◆ AUFGABE 1 ◆
Wen bestellte das russische Außenministerium laut dem Textauszug über den Ständeratsentscheid zur Ukraine ein?
◆ AUFGABE 2 ◆
Prüfen Sie anhand des Textauszugs über den Ständeratsentscheid zur Ukraine, ob die folgenden Aussagen zutreffen, und belegen Sie jede Antwort mit einem wörtlichen Zitat:
(a) Der Ständerat traf seinen Entscheid mit großer Mehrheit.
(b) Russland betrachtet die Beschlagnahmung russischen Staatsvermögens als Diebstahl.
(c) Über den Vorgang berichteten ausschließlich Schweizer Medien.
◆ AUFGABE 3 ◆
Setzen Sie den Textauszug über den Ständeratsentscheid zu Reparationszahlungen an die Ukraine im Anschluss an seinen letzten Satz fort.

◆ AUSGEWÄHLTER TEXTAUSZUG ◆
Die Schweizer Kantonsvertreter, der Ständerat, hat kürzlich einen knappen Entscheid bezüglich der «Völkerrechtlichen Grundlagen für Reparationszahlung an die Ukraine» getroffen. Das verärgerte das russische Aussenministerium und führte zur Einbestellung der Schweizer Botschafterin in Moskau, wie zum Beispiel vorgestern die Weltwoche berichtete.
Zur Diskussion stand die Möglichkeit, russisches Staatsvermögen zugunsten der Ukraine zu beschlagnahmen, was von Russland als Diebstahl und Verstoss gegen die Neutralität der Schweiz betrachtet wird. Auch international haben die Medien darüber berichtet.

◆ MATERIAL ◆
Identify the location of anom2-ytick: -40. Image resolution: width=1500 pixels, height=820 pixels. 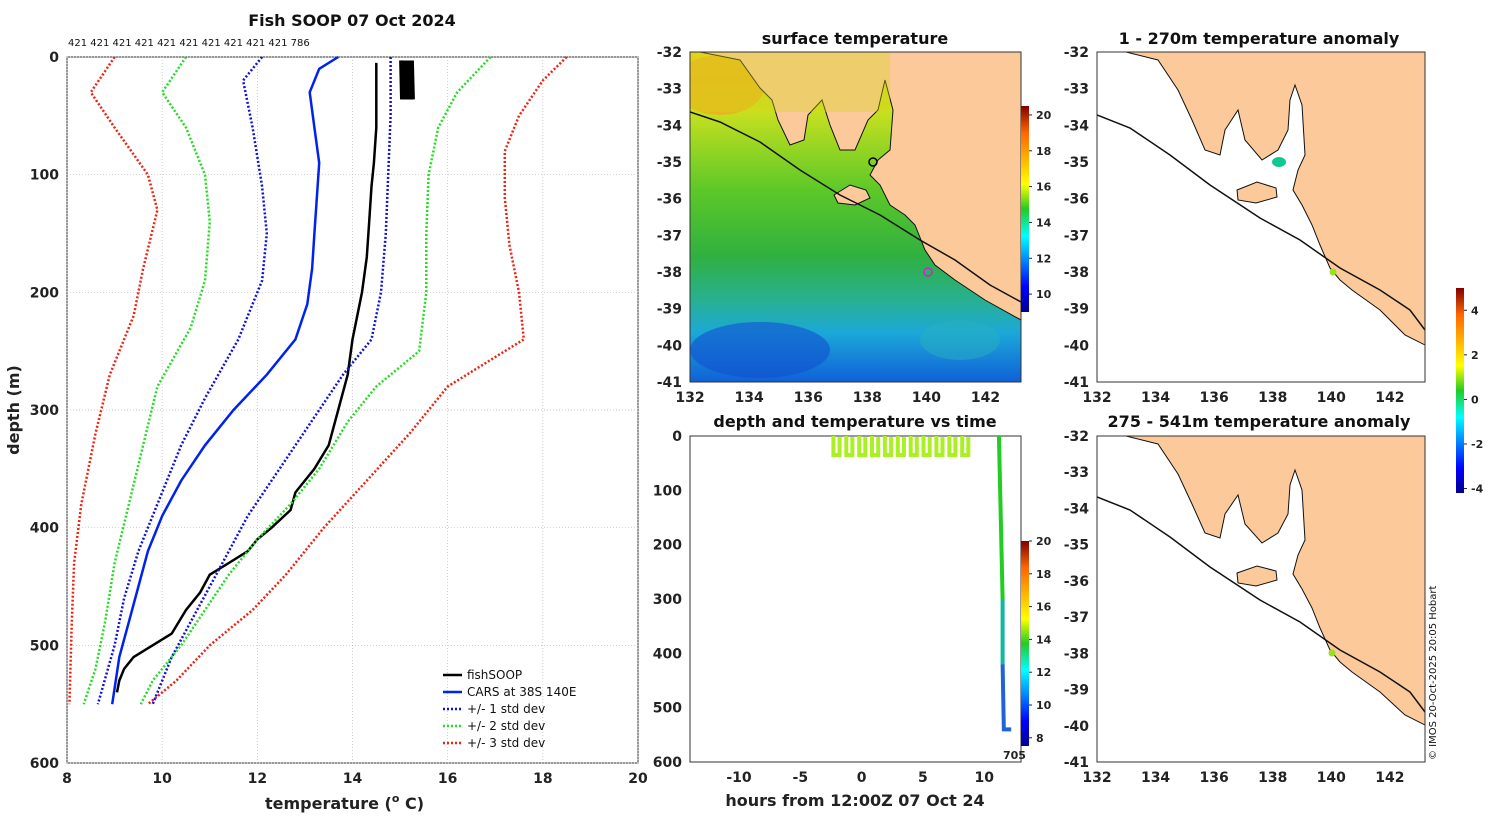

◆ LÖSUNG 1 ◆
Die Schweizer Botschafterin in Moskau.

◆ LÖSUNG 2 ◆
(a) Nein: „einen knappen Entscheid“
(b) Ja: „was von Russland als Diebstahl und Verstoss gegen die Neutralität der Schweiz betrachtet wird“
(c) Nein: „Auch international haben die Medien darüber berichtet.“

◆ LÖSUNG 3 ◆
Es ist klarzustellen, dass es nicht um Gelder von russischen Oligarchen, sondern um das russische Staatsvermögen insgesamt geht. Die Entscheidung des Ständerates wird von Russland als feindselig angesehen, und es wurden Warnungen vor möglichen Konsequenzen ausgesprochen, sollten solche Massnahmen umgesetzt werden.
Die Debatte im Rat zeigte eine Spaltung innerhalb der Schweizer Politik. Während zum Beispiel Daniel Jositsch (SPS Zürich) oder Beat Rieder (Mitte Wallis) argumentieren, dass solche Massnahmen den Ruf des Finanzplatzes und die Neutralität der Schweiz beschädigen, vertreten andere die Ansicht, dass die Schweiz sich moralisch und politisch für die Ukraine einsetzen sollte.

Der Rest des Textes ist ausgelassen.